At first, it was only a beer here and there, perhaps a night out. The dark cloud that fogged over her thoughts like the low-clinging mists that shrouded her valley town was lifted, if only for an hour or two, drowned out by the fuzzy stupor of being thoroughly drunk. It wasn't exactly rock bottom; Nala still had the family farm and most of her wits about her, but one day she snapped out of her hazy fever and cleaned the house. This wasn't what most experts would call therapy, and there was a great deal of cursing and disgruntled noises as she shifted through a year's worth of accumulated trash, and Nala was certainly not accustomed to such domestic activities, but it helped order her thoughts and reconnect ends that were misplaced before, both externally and internally. It was into this somewhat shaky state that Loki found her. He offered relief. More than that, a connection, however slight, with the outside world and making friendships. Nala had never been a social person, and Loki was definitely not what one would consider a friend worth having, but more than relief, he offered peace of mind, which was something Nala sorely needed. Though she pretended to be strong, she knew one secret that Loki would have to pry out of her cold dead hands.
Loneliness was a monster. A disease. A cancer that not only grew and thrived but throbbed with every heartbeat and tickled the very ends of her being, begging to be scratched.
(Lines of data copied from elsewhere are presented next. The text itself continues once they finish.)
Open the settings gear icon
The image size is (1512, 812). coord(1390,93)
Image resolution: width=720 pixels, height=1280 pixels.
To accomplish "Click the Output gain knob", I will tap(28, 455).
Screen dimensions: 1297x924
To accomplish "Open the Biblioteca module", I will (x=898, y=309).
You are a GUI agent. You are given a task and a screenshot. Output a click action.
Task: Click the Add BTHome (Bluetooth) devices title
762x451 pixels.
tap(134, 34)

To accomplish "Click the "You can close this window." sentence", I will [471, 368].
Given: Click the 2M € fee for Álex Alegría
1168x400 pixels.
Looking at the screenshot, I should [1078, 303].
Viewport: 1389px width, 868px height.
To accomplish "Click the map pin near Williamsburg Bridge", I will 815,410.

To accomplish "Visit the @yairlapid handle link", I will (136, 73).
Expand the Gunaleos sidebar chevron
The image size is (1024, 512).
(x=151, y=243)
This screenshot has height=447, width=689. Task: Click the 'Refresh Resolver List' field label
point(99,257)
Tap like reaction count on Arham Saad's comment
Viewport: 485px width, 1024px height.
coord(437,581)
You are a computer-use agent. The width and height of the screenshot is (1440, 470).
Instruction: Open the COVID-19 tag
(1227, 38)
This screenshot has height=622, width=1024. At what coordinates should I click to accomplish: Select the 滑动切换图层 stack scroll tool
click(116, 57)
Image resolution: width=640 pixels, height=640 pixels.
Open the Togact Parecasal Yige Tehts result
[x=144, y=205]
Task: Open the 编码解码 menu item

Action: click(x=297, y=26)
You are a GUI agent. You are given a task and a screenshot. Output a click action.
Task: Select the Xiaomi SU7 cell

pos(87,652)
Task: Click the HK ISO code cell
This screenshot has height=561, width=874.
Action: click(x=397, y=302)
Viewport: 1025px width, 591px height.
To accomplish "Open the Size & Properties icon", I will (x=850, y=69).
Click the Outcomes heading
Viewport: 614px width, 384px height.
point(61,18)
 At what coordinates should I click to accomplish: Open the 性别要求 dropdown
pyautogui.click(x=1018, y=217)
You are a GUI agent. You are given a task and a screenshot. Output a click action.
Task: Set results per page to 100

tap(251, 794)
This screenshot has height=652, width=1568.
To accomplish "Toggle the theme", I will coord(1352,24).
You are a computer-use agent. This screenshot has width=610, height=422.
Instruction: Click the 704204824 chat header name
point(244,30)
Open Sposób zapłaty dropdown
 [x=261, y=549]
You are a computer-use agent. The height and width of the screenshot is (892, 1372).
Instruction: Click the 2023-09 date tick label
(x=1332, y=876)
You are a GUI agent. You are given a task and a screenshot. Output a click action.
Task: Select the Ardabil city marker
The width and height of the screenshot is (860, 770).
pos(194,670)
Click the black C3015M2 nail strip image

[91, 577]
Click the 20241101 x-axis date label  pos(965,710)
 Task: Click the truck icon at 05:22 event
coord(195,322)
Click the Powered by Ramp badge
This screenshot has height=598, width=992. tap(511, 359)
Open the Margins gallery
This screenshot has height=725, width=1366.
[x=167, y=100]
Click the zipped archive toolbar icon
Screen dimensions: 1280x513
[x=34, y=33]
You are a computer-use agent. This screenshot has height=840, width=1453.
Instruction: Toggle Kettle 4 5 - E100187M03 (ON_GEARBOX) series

It either had to be beaten and stomped out or succumed to and dealt with. There was no in between when it came to craving human companionship. Animals could only go so far when there were humans concerned. Not only did loneliness cause Nala to lose herself, but her grip on reality. She should have recognized the stranger when she first ran him over. She should have doubled back and crushed his skull beneath her tires. She should have beaten his cold dead body until all his bones were broken and burned his corpse. But no matter how much she wanted to, there was still that one part of her that longed, wished for, dare she say it, craved his attention, his company, his presence.
Loki was a monster, there was no denying that, but so too was loneliness. And as of now, Loki was the monster she prefered.